Kementerian Keuangan cukup selektif dalam penerapan kebijakan HGBT pasalnya konsekuensi dari kebijakan ini adalah menggerus penerimaan negara.

Kementerian ESDM dan Kementerian Perindustrian menjadi pihak yang mau melanjutkan kebijakan ini. Namun di sisi lain, kedua kementerian tersebut juga tidak selalu berada di jalan yang sama. Kementerian ESDM menegaskan industri yang menikmati harga gas khusus harus selektif dan yang terbukti benar-benar memberikan multiplier effect serta mampu mengcover menurunnya penerimaan negara dengan peningkatan lapangan kerja maupun pendapatan negara dari pajak.

Lain hal dengan Kementerian Perindustrian yang diketahui terus meminta adanya perluasan kebijakan HGBT atau memperluas sektor industri yang menerima kebijakan HGBT.

Pemerintah sebelumnya memang sudah berikan signal untuk melanjutkan kebijakan harga gas bumi tertentu (HGBT) sebesar US$ 6 per MMBTU untuk tujuh sektor industri. Namun kali ini pengawasannya dijanjikam akan lebih ketat hal ini lantaran realisasi konsumsi gas yang sudah dialokasikan justru sering tidak mencapai target.
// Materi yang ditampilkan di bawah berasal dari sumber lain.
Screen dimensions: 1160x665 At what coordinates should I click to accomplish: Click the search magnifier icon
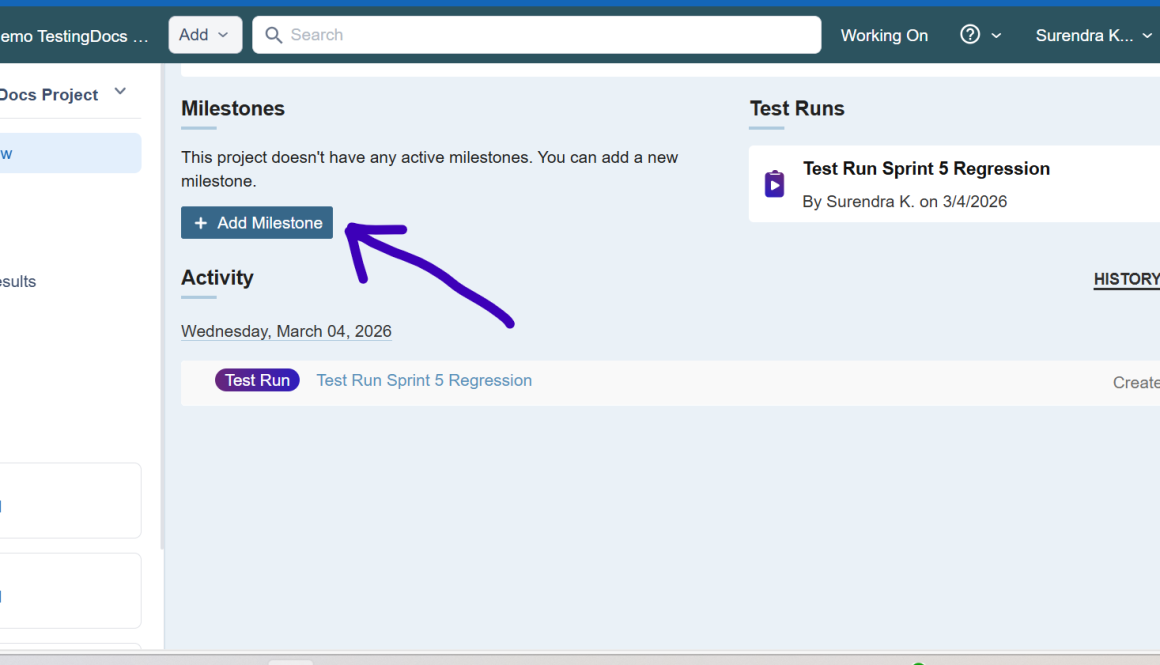point(273,35)
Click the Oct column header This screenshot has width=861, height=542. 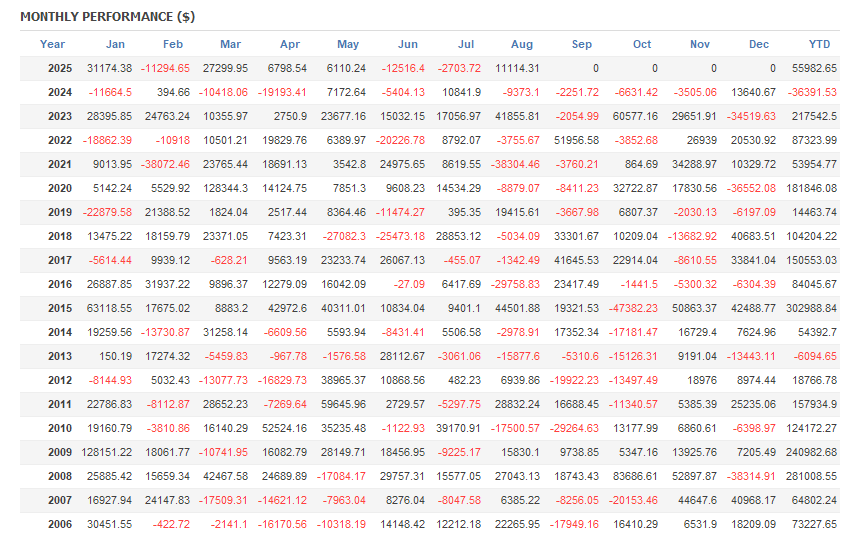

Rizal Fajar Muttaqien, Koordinator Penyiapan Program Migas Kementerian ESDM, menyatakan evaluasi terhadap pengguna HGBT masih berlangsung. Kementerian ESDM tidak sendiri karena berkoordinasi dengan Kementerian Perindustrian.

Kepmen ESDM No 134 Tahun 2020 tentang kebijakan HGBT sendiri akan berakhir pada tahun 2024. Kementerian Perindustrian sendiri kabarnya telah menyampaikan usulan untuk melanjutkan kebijakan tersebut.

“Hanya memang kami dari ESDM masih menunggu evaluasi menyeluruh terhadap pelaksanaan HGBT yang sudah berjalan selama ini dan tentunya ketika HGBT itu diputuskan untuk diteruskan tentunya juga memperhatikan ketersediaan bagian negara yang digunakan untuk penyesuaian harga gas,” kata Rizal.

Apa yang dilakukan oleh pemerintah memang wajar, karena negara pada dasarnya sudah dirugikan akibat adanya penurunan penerimaan negara.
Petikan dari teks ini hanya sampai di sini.